I was relieved as hell to have found them. It was the second time for document dramas this trip. I returned to the Kirgiz post and the boys there were relieved I had found the docs. They had been wondering what to do with me if I didnt find them. I would have been a passportless man on a motorcycle in no mans land … neither in Tajikistan nor Kirgizstan. Mutual relief ensured I was given a hasty passage thru the Kirgiz border. Both border posts had taken a mere 20 odd minutes each. It could have been my fastest border corssing in central asia to date, but instead was a 2 hour stressful ordeal!
Kirgizia was now country number 27 and should be the last new country for me for some months. My plan had been to try and get towards Osh for the night, but the delays and the need to chill out meant I would only go to the next town, Sary Tash. The tour group had been going there and their guide had given me the name of the place they would stay when I chatted to him just after the Tajik Post 2 hours earlier and suggested I join them. At the time I pooh-poohed the idea but circumstances had changed and I decided to head into Sary Tash and find Mirbek’s homestay.

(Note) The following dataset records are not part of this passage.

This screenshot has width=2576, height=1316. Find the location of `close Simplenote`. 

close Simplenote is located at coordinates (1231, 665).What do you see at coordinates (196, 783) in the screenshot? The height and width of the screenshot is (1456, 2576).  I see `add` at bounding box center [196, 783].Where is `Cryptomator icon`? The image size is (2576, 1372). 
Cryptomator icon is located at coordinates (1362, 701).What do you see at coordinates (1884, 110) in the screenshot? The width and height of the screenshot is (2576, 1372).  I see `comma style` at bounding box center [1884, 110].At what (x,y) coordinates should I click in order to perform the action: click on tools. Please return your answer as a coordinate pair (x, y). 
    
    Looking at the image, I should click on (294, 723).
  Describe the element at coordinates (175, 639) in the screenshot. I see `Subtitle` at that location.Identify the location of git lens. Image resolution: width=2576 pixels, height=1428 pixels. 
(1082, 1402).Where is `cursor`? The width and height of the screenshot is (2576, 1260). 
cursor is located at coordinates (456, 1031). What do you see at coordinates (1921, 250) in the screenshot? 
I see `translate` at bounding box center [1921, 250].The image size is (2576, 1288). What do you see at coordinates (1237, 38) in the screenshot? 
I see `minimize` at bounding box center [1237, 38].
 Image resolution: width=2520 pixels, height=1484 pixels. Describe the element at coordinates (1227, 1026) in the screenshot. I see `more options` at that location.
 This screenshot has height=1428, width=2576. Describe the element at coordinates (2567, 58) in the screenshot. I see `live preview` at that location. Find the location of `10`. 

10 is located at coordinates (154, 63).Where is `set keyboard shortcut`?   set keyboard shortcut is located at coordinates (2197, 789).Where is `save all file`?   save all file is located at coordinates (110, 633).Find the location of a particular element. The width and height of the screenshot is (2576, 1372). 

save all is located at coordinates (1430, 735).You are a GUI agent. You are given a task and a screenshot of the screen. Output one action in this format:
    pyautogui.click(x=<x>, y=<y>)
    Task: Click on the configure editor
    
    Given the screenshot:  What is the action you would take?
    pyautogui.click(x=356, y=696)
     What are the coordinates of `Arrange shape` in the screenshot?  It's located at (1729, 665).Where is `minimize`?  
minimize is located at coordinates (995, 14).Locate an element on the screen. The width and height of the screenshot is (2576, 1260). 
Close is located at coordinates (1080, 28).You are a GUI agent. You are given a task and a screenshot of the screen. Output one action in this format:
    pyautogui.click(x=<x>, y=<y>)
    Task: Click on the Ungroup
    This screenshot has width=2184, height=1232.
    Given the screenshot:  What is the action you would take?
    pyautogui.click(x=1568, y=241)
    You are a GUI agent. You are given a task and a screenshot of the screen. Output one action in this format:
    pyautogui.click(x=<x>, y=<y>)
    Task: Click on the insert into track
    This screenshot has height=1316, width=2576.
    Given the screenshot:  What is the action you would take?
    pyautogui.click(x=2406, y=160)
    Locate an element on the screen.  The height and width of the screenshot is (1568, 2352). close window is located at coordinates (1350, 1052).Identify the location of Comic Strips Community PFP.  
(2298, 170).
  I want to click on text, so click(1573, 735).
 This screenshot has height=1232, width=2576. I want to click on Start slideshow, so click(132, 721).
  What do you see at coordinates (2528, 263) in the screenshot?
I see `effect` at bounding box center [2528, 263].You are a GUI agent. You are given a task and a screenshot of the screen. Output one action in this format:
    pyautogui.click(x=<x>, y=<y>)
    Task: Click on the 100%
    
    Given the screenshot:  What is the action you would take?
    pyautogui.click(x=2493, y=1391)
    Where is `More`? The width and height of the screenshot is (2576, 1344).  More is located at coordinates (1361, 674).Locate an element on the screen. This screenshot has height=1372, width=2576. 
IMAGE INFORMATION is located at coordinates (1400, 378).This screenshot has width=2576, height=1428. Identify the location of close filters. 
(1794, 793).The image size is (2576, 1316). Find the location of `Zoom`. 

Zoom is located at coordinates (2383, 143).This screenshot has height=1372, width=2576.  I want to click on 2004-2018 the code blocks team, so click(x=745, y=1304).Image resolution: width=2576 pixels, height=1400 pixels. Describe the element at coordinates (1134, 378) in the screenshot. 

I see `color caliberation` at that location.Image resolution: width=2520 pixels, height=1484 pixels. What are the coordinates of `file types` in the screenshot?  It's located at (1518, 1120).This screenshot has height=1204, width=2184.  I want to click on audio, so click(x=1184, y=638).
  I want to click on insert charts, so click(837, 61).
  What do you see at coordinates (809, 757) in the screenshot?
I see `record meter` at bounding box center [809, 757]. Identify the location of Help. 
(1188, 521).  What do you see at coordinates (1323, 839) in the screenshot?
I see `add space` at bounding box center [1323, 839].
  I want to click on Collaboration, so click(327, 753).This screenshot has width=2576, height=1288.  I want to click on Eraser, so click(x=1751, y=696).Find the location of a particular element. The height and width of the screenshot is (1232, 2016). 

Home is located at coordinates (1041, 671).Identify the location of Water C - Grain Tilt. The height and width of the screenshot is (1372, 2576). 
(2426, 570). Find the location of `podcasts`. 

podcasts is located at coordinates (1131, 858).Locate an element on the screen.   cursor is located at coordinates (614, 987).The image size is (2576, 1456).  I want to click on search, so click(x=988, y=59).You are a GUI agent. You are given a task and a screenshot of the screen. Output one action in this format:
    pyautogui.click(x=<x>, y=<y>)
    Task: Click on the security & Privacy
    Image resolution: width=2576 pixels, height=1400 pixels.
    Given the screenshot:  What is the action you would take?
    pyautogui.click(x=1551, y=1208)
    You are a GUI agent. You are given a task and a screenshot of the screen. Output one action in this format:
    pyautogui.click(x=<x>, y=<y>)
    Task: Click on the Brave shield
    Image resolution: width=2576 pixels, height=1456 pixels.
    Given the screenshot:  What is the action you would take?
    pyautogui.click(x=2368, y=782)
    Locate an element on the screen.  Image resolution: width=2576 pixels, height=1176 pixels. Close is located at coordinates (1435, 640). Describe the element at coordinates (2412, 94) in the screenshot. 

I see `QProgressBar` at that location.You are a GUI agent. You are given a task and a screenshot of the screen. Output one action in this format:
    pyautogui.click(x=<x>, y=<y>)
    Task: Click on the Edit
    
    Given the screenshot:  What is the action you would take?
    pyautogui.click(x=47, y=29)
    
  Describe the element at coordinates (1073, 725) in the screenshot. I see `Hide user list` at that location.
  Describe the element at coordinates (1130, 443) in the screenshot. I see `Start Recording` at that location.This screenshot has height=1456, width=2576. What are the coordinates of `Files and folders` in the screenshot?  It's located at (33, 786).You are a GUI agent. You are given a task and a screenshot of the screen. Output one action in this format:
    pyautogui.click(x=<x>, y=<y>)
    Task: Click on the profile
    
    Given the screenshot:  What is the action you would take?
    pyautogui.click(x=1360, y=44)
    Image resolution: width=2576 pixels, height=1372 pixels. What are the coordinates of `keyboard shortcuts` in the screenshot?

Sary Tash lies in an incredible setting. The two massive east-west ranges I had to cross on the road to Dushanbe extend here and Sary Tash lies in between them. The border pass with Tajikistan was the southern range and Sary Tash lies at the foot of the northern one. In between the two is a plain about 3200 metres up. Like the road to Dushanbe, the mountains are a solid wall … a real range rather than individual peaks and valleys. Again I looked at the range from a distance and thought ‘how the hell do you get across that?’ It was a solid wall for as far as I could see west towards Dushanbe and East towards China. Then I turned around and behind me was an equally impenetrable wall, and I had just crossed that one.
Sary Tash itself reminded me a bit of Murgab, only a little smaller and a lot greener. Here the ground was grasslands while at Murgab it had been dusty, barren, bleak and unforgiving. Animals grazed here. I found Mirbek’s guesthouse and the tour group. The Kirgiz guide arranged an extra room for me and I joined the group for tea. Dinner was on the way in less than an hour and I took the chance to wash my face and hair for the first time in two days. The rest of me will have to wait till I find a shower somewhere.
The tour group was headed for China early the next morning (5am departure) and so we all ate an early dinner. I had missed lunch so feasted on the manti provided by the hosts before discussing routes thru Kirgizia with the guide. He seemed to know exactly which roads would be open at this time and unfortunately some of the more interesting passes I had planned were not yet open. He did recommend a morning detour tho to check out Mt Lenin … the second highest mountain in the former USSR at over 7000 metres. The Sibirsky Extreme Project could hardly bypass a chance to see Lenin Peak now, could it?